■ Objectif visé: Recopiez la partie du texte sur les engagements rompus des États-Unis qui s’ouvre sur les mots « Bien des années » et se clôt sur « réunification de l’Allemagne. », en substituant « Bulgarie » à « Roumanie ».

■ Texte à lire:
········

Introduction
Après treize mois d’intenses négociations, l’Accord Canada–États-Unis–Mexique (ACÉUM) est entré en vigueur le premier juillet 2020 pour une durée de six ans.
Tout comme l’accord qui l’a précédé (l’ALÉNA), l’ACÉUM devait protéger les produits et services canadiens contre les taxes douanières américaines.
C’est ça, un accord de libre-échange.
Malheureusement, dès que cela ne leur convient plus, les États-Unis n’hésitent jamais à renier leur parole.
En voici quelques exemples.
La Crise des missiles à Cuba
En 1962, les États-Unis jugèrent intolérable que la Russie installe des missiles hostiles dans leur cour arrière, soit à Cuba. Washington instaura alors un blocus maritime contre l’ile et menaça de faire sombrer tout navire russe qui s’approcherait des côtes cubaines.
Cette crise fut résolue par un accord en vertu duquel la Russie retirait ses missiles antiaméricains de Cuba en contrepartie de quoi les États-Unis retiraient leurs missiles antirusses de la Turquie.
Bien des années plus tard, après que la poussière de cette crise fut retombée, les États-Unis redéployèrent leurs missiles en Turquie, faisant de ce pays le plus important dépositaire de leurs ogives nucléaires hors du territoire américain.
Par la suite, ces missiles furent rapprochés de Moscou en les redéployant en Roumanie, une décennie après l’adhésion de ce pays à l’Otan.
Et le but de l’adhésion éventuelle de l’Ukraine à l’Otan était de les rapprocher encore davantage. D’où la guerre russo-ukrainienne.
La réunification de l’Allemagne
En 1990, les États-Unis s’étaient engagés verbalement à ne pas élargir l’Otan vers l’est en contrepartie du consentement russe à la réunification de l’Allemagne.
Techniquement, cette promesse n’a pas été faite par l’Otan (qui n’était pas signataire de l’accord), mais par les États-Unis. Ce qui revient au même puisque ceux-ci ont droit de véto sur l’élargissement de l’Alliance.
Longtemps, les États-Unis ont nié avoir pris un tel engagement. Mais dans leurs mémoires publiés depuis, les diplomates présents lors de ces négociations ont confirmé la véracité de cette promesse américaine.

········

■ Données extraites:
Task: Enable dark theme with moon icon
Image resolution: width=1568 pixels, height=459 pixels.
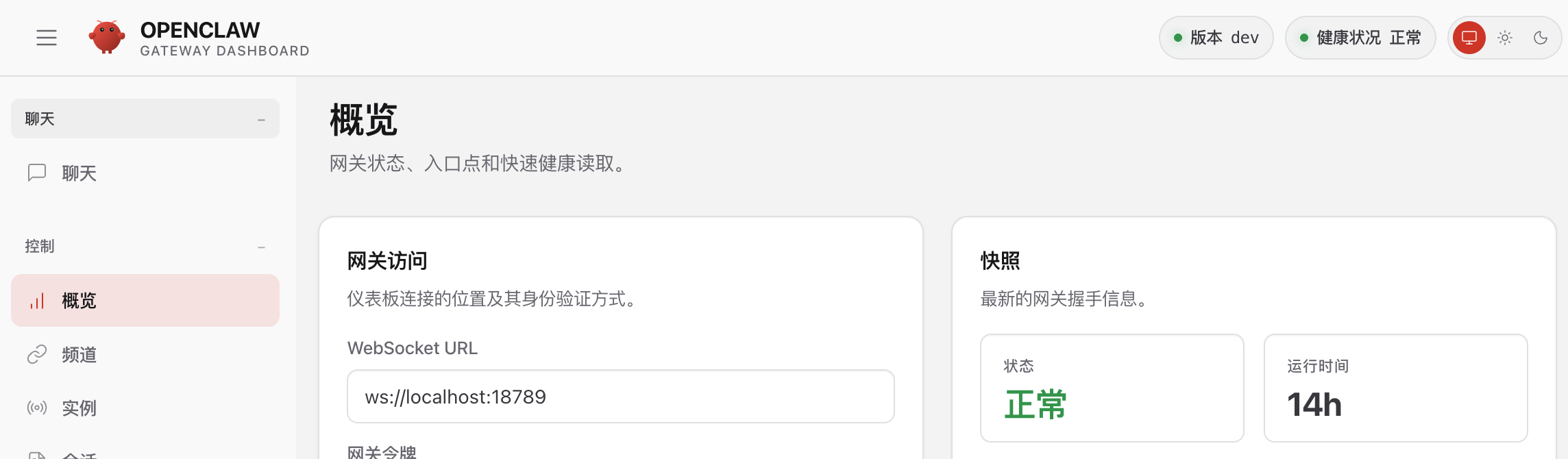Action: [x=1542, y=38]
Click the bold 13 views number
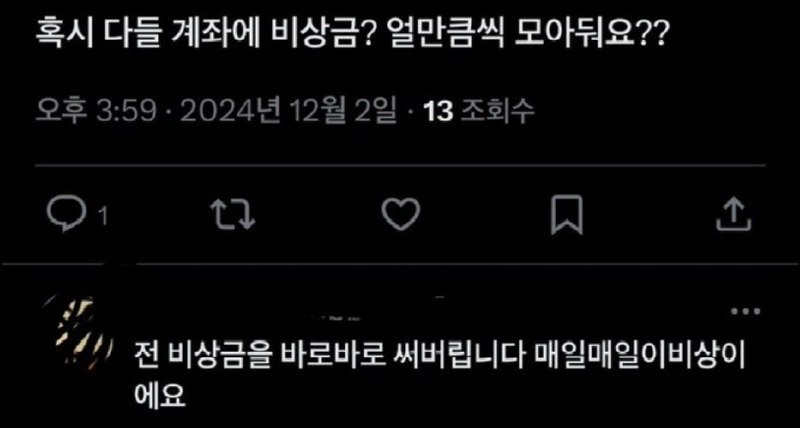The height and width of the screenshot is (428, 800). tap(438, 112)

········

■ Réponse rédigée:
Bien des années plus tard, après que la poussière de cette crise fut retombée, les États-Unis redéployèrent leurs missiles en Turquie, faisant de ce pays le plus important dépositaire de leurs ogives nucléaires hors du territoire américain.
Par la suite, ces missiles furent rapprochés de Moscou en les redéployant en Bulgarie, une décennie après l’adhésion de ce pays à l’Otan.
Et le but de l’adhésion éventuelle de l’Ukraine à l’Otan était de les rapprocher encore davantage. D’où la guerre russo-ukrainienne.
La réunification de l’Allemagne
En 1990, les États-Unis s’étaient engagés verbalement à ne pas élargir l’Otan vers l’est en contrepartie du consentement russe à la réunification de l’Allemagne.